=== Task instructions ===
Starting at the line that contains "Instruction: Expand the", transcribe every remaining line of the data below exactly, and omit all pictures.

=== Data to process ===
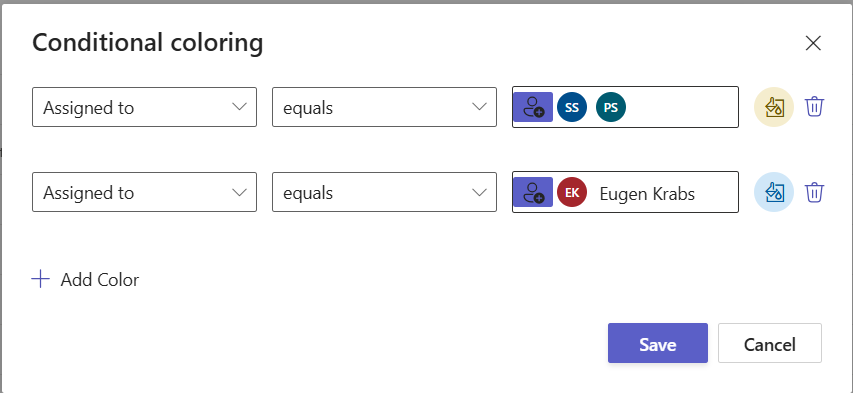
Task: Delete the first coloring rule
Action: pyautogui.click(x=814, y=107)
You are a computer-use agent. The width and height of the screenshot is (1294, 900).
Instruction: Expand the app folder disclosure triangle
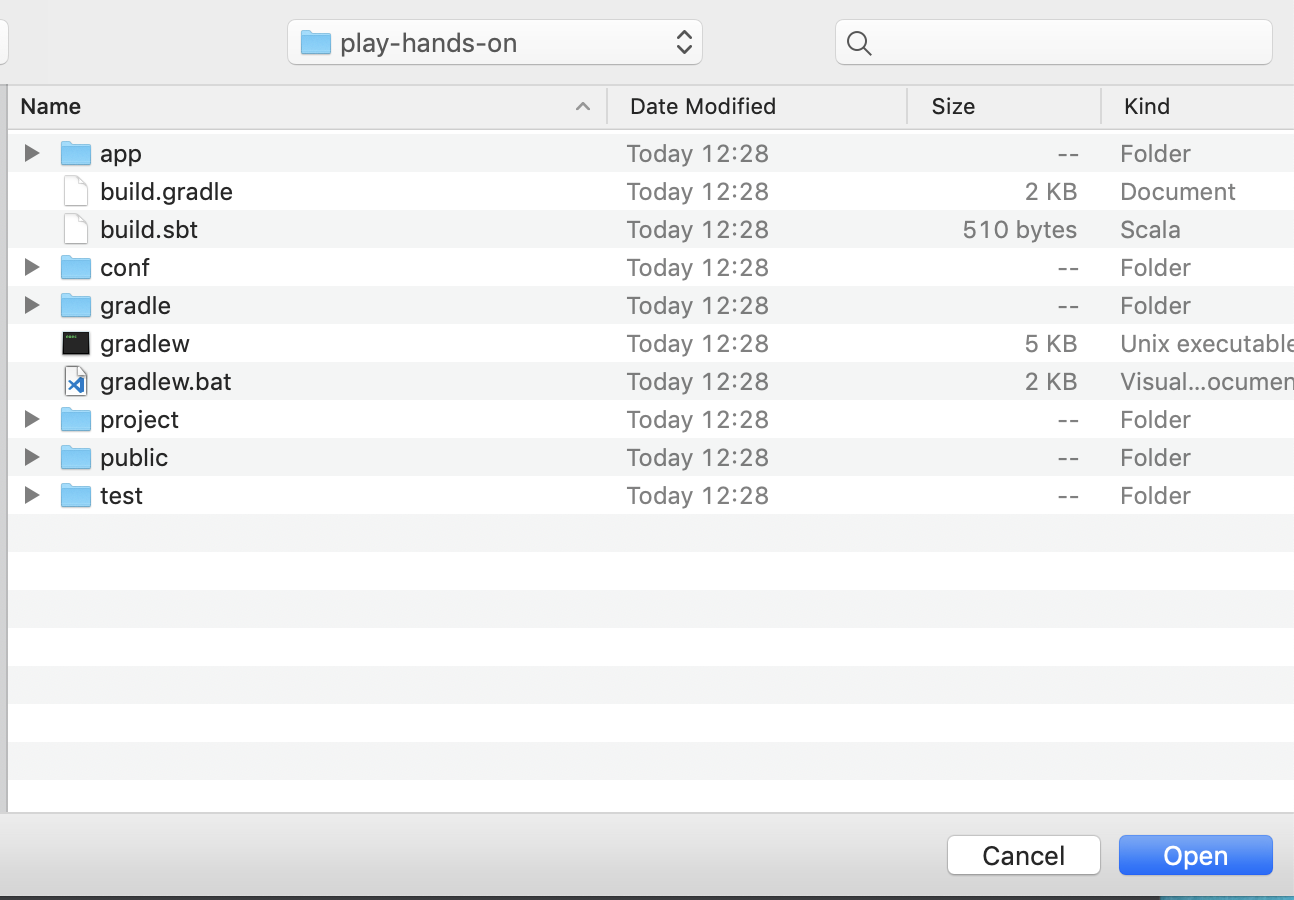[x=32, y=153]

=== Output of the task ===
Instruction: Expand the app folder disclosure triangle
[x=32, y=153]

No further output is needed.